Spring break is over. It was a weird, wonderful week. A day trip to Genoa resulted in a spontaneous train to Nice, a wrong train, a missed train, and three days later back in Bologna. A trip down to a friend’s house in Puglia was all rain and no beach. But we compensated in food, drinks, and a long game of Monopoly, in which everyone embodied their national stereotypes (the Germans were good with money, the Italians lost the game early on, the Americans were pushy, and the Australian was belligerent). We cooked a lot of family dinners. We had a cliff-notes Ceder, a five-course Italian seafood extravaganza, and lots of American-style eggs (cheese, butter, cheese). Once, it stopped raining long enough to walk on the beach and take moody pictures of each other staring out into the waves.

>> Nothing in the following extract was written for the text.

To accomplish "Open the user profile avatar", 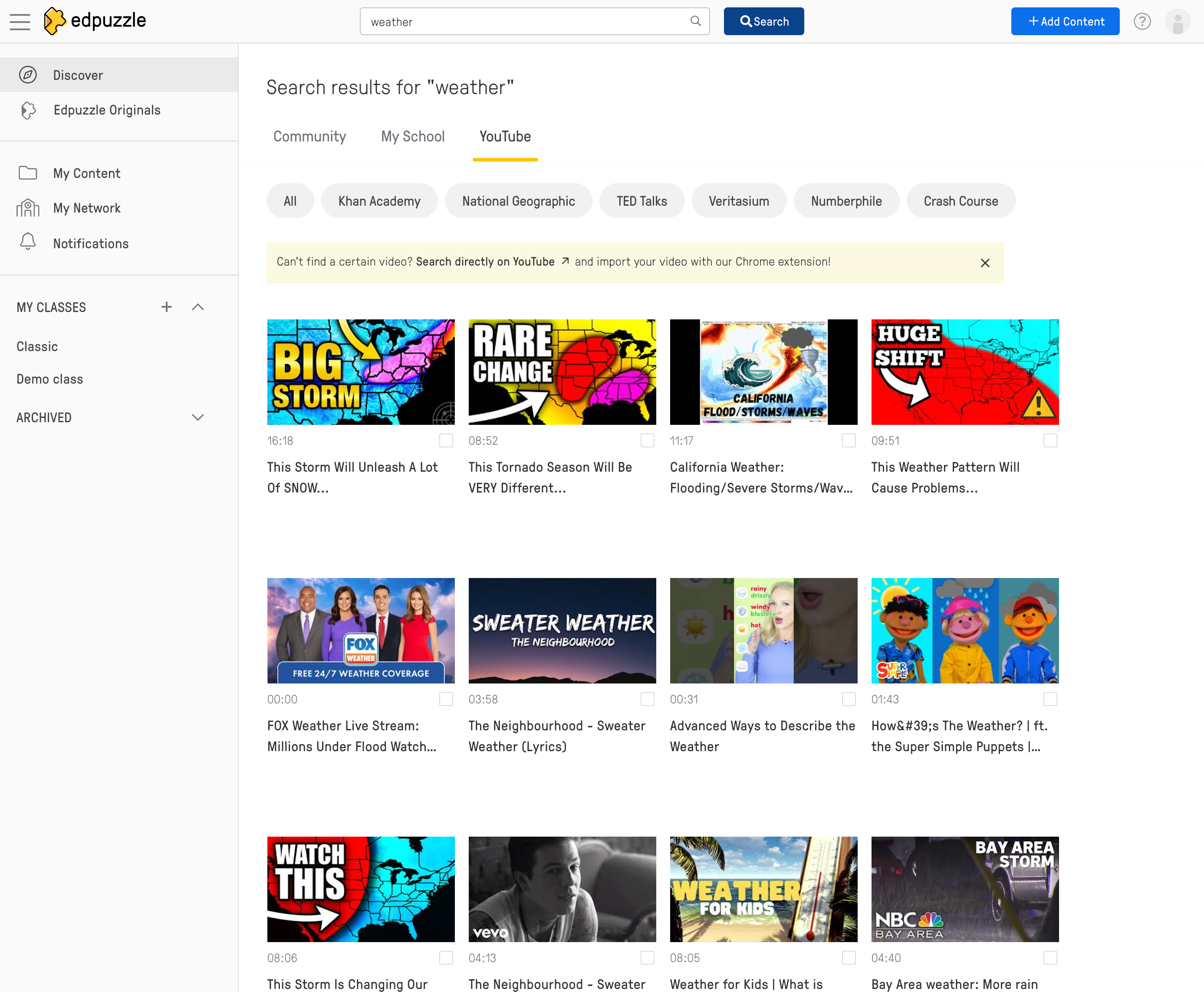I will [x=1177, y=22].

I didn’t want to to back to Bologna, until I landed and realized how much it feels like home.
I am writing from Paris. It was stupid to have any expectations for this trip because this city is so unlike anywhere else I’ve ever been. It feels like five cities rolled into one. It feels realizing a childhood dream – kind of triumphant. I had such a cliche moment of overwhelmed at-peace-ness in the Musee d’Orsay in the Impressionist gallery, confronted with the originals of pictures I’d pored over in art history books as a kid. These things exist in reality.

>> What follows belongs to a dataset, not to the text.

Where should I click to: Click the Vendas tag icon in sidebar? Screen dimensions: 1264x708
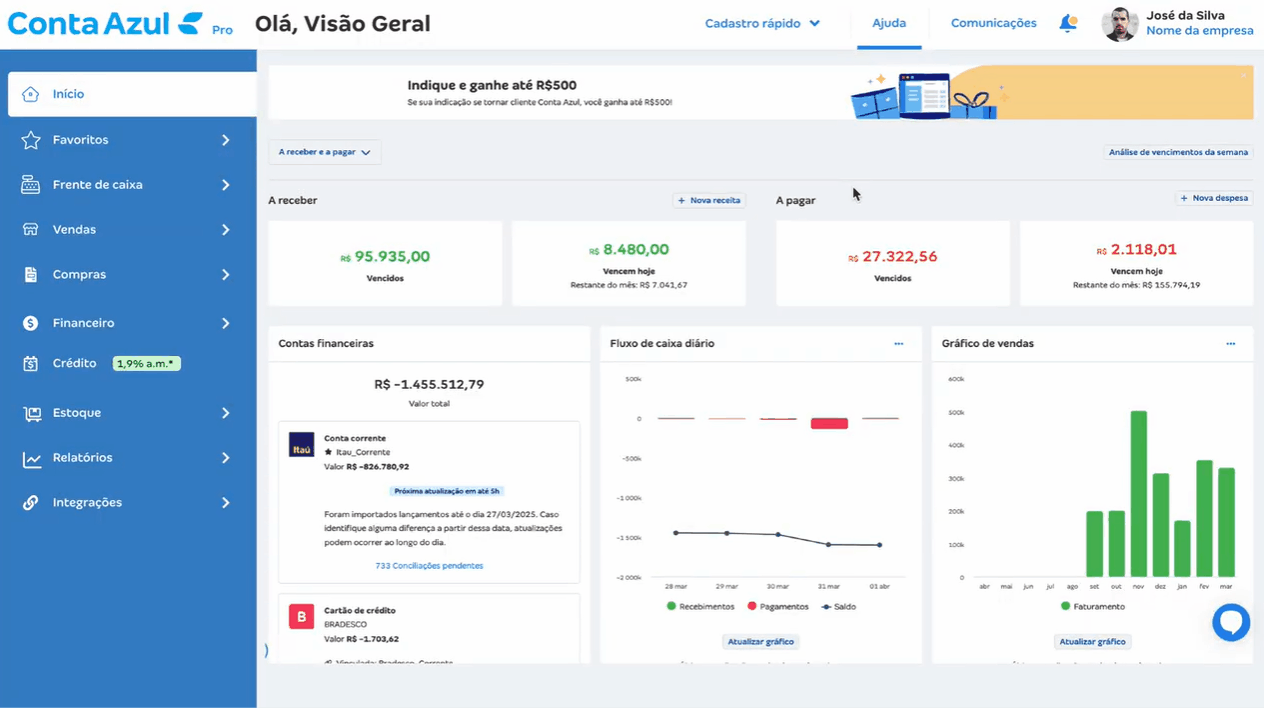(27, 229)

Our weekend getaway corresponds with the first round of French presidential elections, so in between macaroons and museums, we’ve been nerdily talking French Politics. The main opposition candiate (Francois Hollande, of the socialist party) seems to garner the bulk of his support due to the fact that he is not Sarkozy. It seems a little like the Bush-Kerry election of 2004, where it was pretty universally acknowledged that Bush was a bad president, but nobody could get excited enough about any other candidate. On va voir in the second round. right now Hollande is ahead in vote counts.
Once I get back to Bologna tomorrow it will be non-stop until the end of the semester. Exams, last minute day trips, visa procurement, packing, shipping, and moving. This is why God invented caffeine.